• [SOURCE RECORDS]
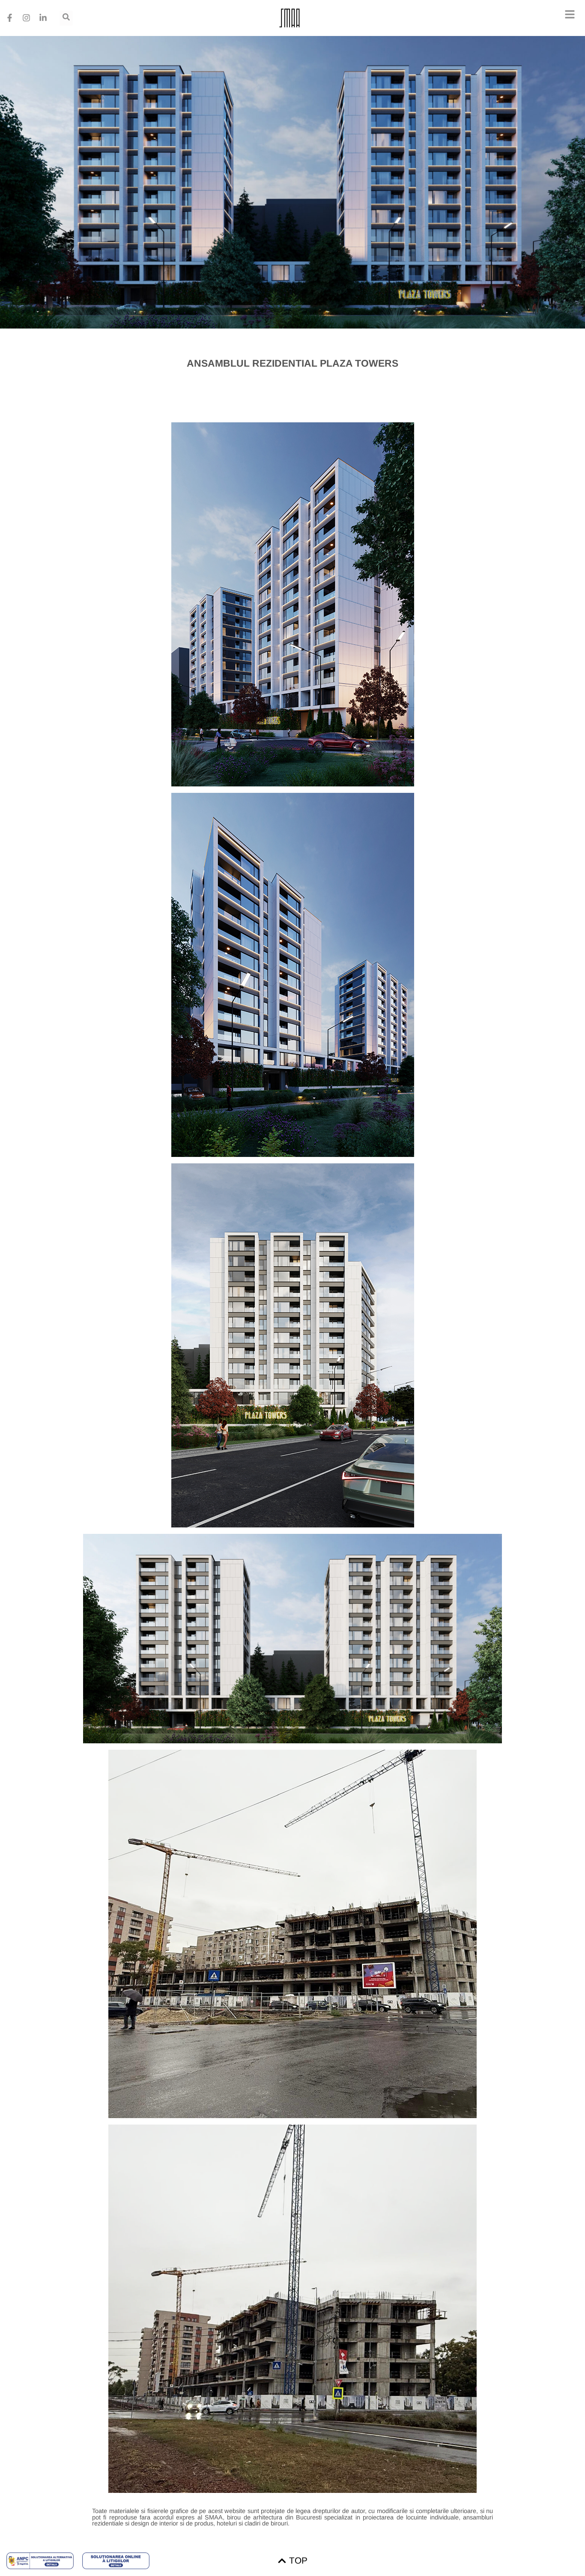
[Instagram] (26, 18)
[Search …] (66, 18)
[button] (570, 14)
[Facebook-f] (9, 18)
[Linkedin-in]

• [WHAT IS REQUIRED] Repeat each record as given. No picture belongs in the copy.

• [EXERCISE SOLUTION]
[Instagram] (26, 18)
[Search …] (66, 18)
[button] (570, 14)
[Facebook-f] (9, 18)
[Linkedin-in]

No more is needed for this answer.